PROBLEM> Below is a block of records; please copy all of them exactly.

(Dataset entries)

= = = = =

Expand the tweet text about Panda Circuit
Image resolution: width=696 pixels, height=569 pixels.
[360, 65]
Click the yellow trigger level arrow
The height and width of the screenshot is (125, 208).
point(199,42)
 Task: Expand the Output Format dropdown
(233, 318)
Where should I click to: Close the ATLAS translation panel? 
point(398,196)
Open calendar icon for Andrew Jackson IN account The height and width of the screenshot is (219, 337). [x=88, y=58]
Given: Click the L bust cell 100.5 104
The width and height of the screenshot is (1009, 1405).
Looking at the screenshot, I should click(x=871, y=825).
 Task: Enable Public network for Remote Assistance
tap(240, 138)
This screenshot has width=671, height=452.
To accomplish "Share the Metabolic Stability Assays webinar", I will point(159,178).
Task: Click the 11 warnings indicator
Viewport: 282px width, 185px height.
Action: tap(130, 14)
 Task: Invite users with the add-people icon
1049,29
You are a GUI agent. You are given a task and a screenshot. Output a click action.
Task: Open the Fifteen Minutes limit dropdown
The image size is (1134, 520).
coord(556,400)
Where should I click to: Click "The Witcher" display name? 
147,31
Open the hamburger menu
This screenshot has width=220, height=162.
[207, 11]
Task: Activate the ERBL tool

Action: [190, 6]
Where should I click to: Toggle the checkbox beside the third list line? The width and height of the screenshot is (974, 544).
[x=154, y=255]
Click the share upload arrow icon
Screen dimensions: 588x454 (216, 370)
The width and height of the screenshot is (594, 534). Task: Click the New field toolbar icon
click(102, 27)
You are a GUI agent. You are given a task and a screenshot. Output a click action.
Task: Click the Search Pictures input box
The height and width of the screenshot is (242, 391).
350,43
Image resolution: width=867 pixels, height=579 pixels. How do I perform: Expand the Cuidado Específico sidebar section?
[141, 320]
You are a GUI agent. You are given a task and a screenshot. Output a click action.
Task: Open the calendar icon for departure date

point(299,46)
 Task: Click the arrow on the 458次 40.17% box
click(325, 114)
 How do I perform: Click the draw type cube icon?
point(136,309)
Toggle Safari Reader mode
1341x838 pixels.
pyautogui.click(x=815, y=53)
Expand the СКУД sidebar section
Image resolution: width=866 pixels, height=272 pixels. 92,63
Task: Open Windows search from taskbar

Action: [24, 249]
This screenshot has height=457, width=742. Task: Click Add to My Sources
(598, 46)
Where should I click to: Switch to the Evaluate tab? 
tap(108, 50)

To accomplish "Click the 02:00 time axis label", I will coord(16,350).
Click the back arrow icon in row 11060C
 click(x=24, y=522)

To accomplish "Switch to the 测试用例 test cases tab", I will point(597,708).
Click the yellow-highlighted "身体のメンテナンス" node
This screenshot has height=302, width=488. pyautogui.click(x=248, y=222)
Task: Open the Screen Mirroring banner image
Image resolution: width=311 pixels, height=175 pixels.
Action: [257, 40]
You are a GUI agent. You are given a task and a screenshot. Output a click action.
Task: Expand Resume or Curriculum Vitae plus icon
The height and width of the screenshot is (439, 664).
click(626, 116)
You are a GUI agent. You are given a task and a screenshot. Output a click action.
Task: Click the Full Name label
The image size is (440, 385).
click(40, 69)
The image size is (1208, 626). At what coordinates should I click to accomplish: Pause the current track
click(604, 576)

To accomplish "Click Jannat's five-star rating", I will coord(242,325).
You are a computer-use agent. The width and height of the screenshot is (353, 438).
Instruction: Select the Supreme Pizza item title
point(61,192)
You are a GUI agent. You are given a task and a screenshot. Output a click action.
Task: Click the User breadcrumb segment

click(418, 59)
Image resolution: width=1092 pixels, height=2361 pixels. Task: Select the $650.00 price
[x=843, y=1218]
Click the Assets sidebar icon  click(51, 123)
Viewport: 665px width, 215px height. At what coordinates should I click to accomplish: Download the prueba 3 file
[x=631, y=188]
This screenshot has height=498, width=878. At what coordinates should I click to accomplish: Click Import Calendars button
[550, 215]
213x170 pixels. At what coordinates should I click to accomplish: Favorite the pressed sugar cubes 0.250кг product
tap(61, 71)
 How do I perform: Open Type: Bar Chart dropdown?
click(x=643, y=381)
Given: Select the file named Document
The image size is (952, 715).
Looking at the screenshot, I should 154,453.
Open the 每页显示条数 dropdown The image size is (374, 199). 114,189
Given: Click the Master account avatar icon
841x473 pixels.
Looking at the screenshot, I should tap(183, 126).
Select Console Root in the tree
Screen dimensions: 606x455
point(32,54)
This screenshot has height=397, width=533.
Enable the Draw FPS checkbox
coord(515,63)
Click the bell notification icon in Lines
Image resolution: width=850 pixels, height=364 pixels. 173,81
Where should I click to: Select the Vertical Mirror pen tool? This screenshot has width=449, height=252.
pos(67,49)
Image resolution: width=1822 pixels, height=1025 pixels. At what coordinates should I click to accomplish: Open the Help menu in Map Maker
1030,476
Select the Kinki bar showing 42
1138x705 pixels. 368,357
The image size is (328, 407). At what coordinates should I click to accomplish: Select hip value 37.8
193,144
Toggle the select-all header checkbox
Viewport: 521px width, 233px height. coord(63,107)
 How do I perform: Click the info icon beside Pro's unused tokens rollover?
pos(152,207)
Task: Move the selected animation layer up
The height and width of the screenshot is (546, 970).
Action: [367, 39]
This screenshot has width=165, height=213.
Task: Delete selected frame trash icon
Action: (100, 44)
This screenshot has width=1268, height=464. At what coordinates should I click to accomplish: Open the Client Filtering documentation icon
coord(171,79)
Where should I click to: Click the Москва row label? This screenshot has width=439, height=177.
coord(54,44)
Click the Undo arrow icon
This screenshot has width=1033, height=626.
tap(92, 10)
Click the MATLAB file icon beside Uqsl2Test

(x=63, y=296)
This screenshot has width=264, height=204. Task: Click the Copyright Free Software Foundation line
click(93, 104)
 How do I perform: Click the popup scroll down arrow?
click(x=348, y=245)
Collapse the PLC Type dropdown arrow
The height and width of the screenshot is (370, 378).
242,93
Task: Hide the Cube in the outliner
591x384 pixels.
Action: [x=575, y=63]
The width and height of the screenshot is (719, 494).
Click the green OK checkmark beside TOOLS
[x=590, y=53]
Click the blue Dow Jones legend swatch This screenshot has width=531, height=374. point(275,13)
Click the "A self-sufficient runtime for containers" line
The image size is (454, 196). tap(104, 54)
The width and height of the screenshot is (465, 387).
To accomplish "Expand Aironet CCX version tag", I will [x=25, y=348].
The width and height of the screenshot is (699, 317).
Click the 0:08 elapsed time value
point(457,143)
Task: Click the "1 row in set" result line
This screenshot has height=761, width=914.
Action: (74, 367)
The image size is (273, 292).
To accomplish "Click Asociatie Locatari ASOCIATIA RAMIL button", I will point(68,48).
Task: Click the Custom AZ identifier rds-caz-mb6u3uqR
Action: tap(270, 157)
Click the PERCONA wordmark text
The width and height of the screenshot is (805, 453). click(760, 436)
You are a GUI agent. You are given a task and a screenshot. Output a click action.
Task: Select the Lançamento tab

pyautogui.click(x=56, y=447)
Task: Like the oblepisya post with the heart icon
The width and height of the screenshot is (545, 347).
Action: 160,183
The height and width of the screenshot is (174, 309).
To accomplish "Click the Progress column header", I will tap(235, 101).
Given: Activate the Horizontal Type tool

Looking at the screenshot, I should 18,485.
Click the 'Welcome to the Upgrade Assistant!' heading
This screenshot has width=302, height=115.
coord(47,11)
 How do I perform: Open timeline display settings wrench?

= = = = =

WRITTEN SOLUTION>
Expand the tweet text about Panda Circuit
Image resolution: width=696 pixels, height=569 pixels.
[360, 65]
Click the yellow trigger level arrow
The height and width of the screenshot is (125, 208).
point(199,42)
 Task: Expand the Output Format dropdown
(233, 318)
Where should I click to: Close the ATLAS translation panel? 
point(398,196)
Open calendar icon for Andrew Jackson IN account The height and width of the screenshot is (219, 337). [x=88, y=58]
Given: Click the L bust cell 100.5 104
The width and height of the screenshot is (1009, 1405).
Looking at the screenshot, I should click(x=871, y=825).
 Task: Enable Public network for Remote Assistance
tap(240, 138)
This screenshot has width=671, height=452.
To accomplish "Share the Metabolic Stability Assays webinar", I will point(159,178).
Task: Click the 11 warnings indicator
Viewport: 282px width, 185px height.
Action: tap(130, 14)
 Task: Invite users with the add-people icon
1049,29
You are a GUI agent. You are given a task and a screenshot. Output a click action.
Task: Open the Fifteen Minutes limit dropdown
The image size is (1134, 520).
coord(556,400)
Where should I click to: Click "The Witcher" display name? 
147,31
Open the hamburger menu
This screenshot has width=220, height=162.
[207, 11]
Task: Activate the ERBL tool

Action: [190, 6]
Where should I click to: Toggle the checkbox beside the third list line? The width and height of the screenshot is (974, 544).
[x=154, y=255]
Click the share upload arrow icon
Screen dimensions: 588x454 (216, 370)
The width and height of the screenshot is (594, 534). Task: Click the New field toolbar icon
click(102, 27)
You are a GUI agent. You are given a task and a screenshot. Output a click action.
Task: Click the Search Pictures input box
The height and width of the screenshot is (242, 391).
350,43
Image resolution: width=867 pixels, height=579 pixels. How do I perform: Expand the Cuidado Específico sidebar section?
[141, 320]
You are a GUI agent. You are given a task and a screenshot. Output a click action.
Task: Open the calendar icon for departure date

point(299,46)
 Task: Click the arrow on the 458次 40.17% box
click(325, 114)
 How do I perform: Click the draw type cube icon?
point(136,309)
Toggle Safari Reader mode
1341x838 pixels.
pyautogui.click(x=815, y=53)
Expand the СКУД sidebar section
Image resolution: width=866 pixels, height=272 pixels. 92,63
Task: Open Windows search from taskbar

Action: [24, 249]
This screenshot has height=457, width=742. Task: Click Add to My Sources
(598, 46)
Where should I click to: Switch to the Evaluate tab? 
tap(108, 50)

To accomplish "Click the 02:00 time axis label", I will coord(16,350).
Click the back arrow icon in row 11060C
 click(x=24, y=522)

To accomplish "Switch to the 测试用例 test cases tab", I will point(597,708).
Click the yellow-highlighted "身体のメンテナンス" node
This screenshot has height=302, width=488. pyautogui.click(x=248, y=222)
Task: Open the Screen Mirroring banner image
Image resolution: width=311 pixels, height=175 pixels.
Action: [257, 40]
You are a GUI agent. You are given a task and a screenshot. Output a click action.
Task: Expand Resume or Curriculum Vitae plus icon
The height and width of the screenshot is (439, 664).
click(626, 116)
You are a GUI agent. You are given a task and a screenshot. Output a click action.
Task: Click the Full Name label
The image size is (440, 385).
click(40, 69)
The image size is (1208, 626). At what coordinates should I click to accomplish: Pause the current track
click(604, 576)

To accomplish "Click Jannat's five-star rating", I will coord(242,325).
You are a computer-use agent. The width and height of the screenshot is (353, 438).
Instruction: Select the Supreme Pizza item title
point(61,192)
You are a GUI agent. You are given a task and a screenshot. Output a click action.
Task: Click the User breadcrumb segment

click(418, 59)
Image resolution: width=1092 pixels, height=2361 pixels. Task: Select the $650.00 price
[x=843, y=1218]
Click the Assets sidebar icon  click(51, 123)
Viewport: 665px width, 215px height. At what coordinates should I click to accomplish: Download the prueba 3 file
[x=631, y=188]
This screenshot has height=498, width=878. At what coordinates should I click to accomplish: Click Import Calendars button
[550, 215]
213x170 pixels. At what coordinates should I click to accomplish: Favorite the pressed sugar cubes 0.250кг product
tap(61, 71)
 How do I perform: Open Type: Bar Chart dropdown?
click(x=643, y=381)
Given: Select the file named Document
The image size is (952, 715).
Looking at the screenshot, I should 154,453.
Open the 每页显示条数 dropdown The image size is (374, 199). 114,189
Given: Click the Master account avatar icon
841x473 pixels.
Looking at the screenshot, I should tap(183, 126).
Select Console Root in the tree
Screen dimensions: 606x455
point(32,54)
This screenshot has height=397, width=533.
Enable the Draw FPS checkbox
coord(515,63)
Click the bell notification icon in Lines
Image resolution: width=850 pixels, height=364 pixels. 173,81
Where should I click to: Select the Vertical Mirror pen tool? This screenshot has width=449, height=252.
pos(67,49)
Image resolution: width=1822 pixels, height=1025 pixels. At what coordinates should I click to accomplish: Open the Help menu in Map Maker
1030,476
Select the Kinki bar showing 42
1138x705 pixels. 368,357
The image size is (328, 407). At what coordinates should I click to accomplish: Select hip value 37.8
193,144
Toggle the select-all header checkbox
Viewport: 521px width, 233px height. coord(63,107)
 How do I perform: Click the info icon beside Pro's unused tokens rollover?
pos(152,207)
Task: Move the selected animation layer up
The height and width of the screenshot is (546, 970).
Action: [367, 39]
This screenshot has width=165, height=213.
Task: Delete selected frame trash icon
Action: (100, 44)
This screenshot has width=1268, height=464. At what coordinates should I click to accomplish: Open the Client Filtering documentation icon
coord(171,79)
Where should I click to: Click the Москва row label? This screenshot has width=439, height=177.
coord(54,44)
Click the Undo arrow icon
This screenshot has width=1033, height=626.
tap(92, 10)
Click the MATLAB file icon beside Uqsl2Test

(x=63, y=296)
This screenshot has width=264, height=204. Task: Click the Copyright Free Software Foundation line
click(93, 104)
 How do I perform: Click the popup scroll down arrow?
click(x=348, y=245)
Collapse the PLC Type dropdown arrow
The height and width of the screenshot is (370, 378).
242,93
Task: Hide the Cube in the outliner
591x384 pixels.
Action: [x=575, y=63]
The width and height of the screenshot is (719, 494).
Click the green OK checkmark beside TOOLS
[x=590, y=53]
Click the blue Dow Jones legend swatch This screenshot has width=531, height=374. point(275,13)
Click the "A self-sufficient runtime for containers" line
The image size is (454, 196). tap(104, 54)
The width and height of the screenshot is (465, 387).
To accomplish "Expand Aironet CCX version tag", I will [x=25, y=348].
The width and height of the screenshot is (699, 317).
Click the 0:08 elapsed time value
point(457,143)
Task: Click the "1 row in set" result line
This screenshot has height=761, width=914.
Action: (74, 367)
The image size is (273, 292).
To accomplish "Click Asociatie Locatari ASOCIATIA RAMIL button", I will point(68,48).
Task: Click the Custom AZ identifier rds-caz-mb6u3uqR
Action: tap(270, 157)
Click the PERCONA wordmark text
The width and height of the screenshot is (805, 453). click(760, 436)
You are a GUI agent. You are given a task and a screenshot. Output a click action.
Task: Select the Lançamento tab

pyautogui.click(x=56, y=447)
Task: Like the oblepisya post with the heart icon
The width and height of the screenshot is (545, 347).
Action: 160,183
The height and width of the screenshot is (174, 309).
To accomplish "Click the Progress column header", I will tap(235, 101).
Given: Activate the Horizontal Type tool

Looking at the screenshot, I should 18,485.
Click the 'Welcome to the Upgrade Assistant!' heading
This screenshot has width=302, height=115.
coord(47,11)
 How do I perform: Open timeline display settings wrench?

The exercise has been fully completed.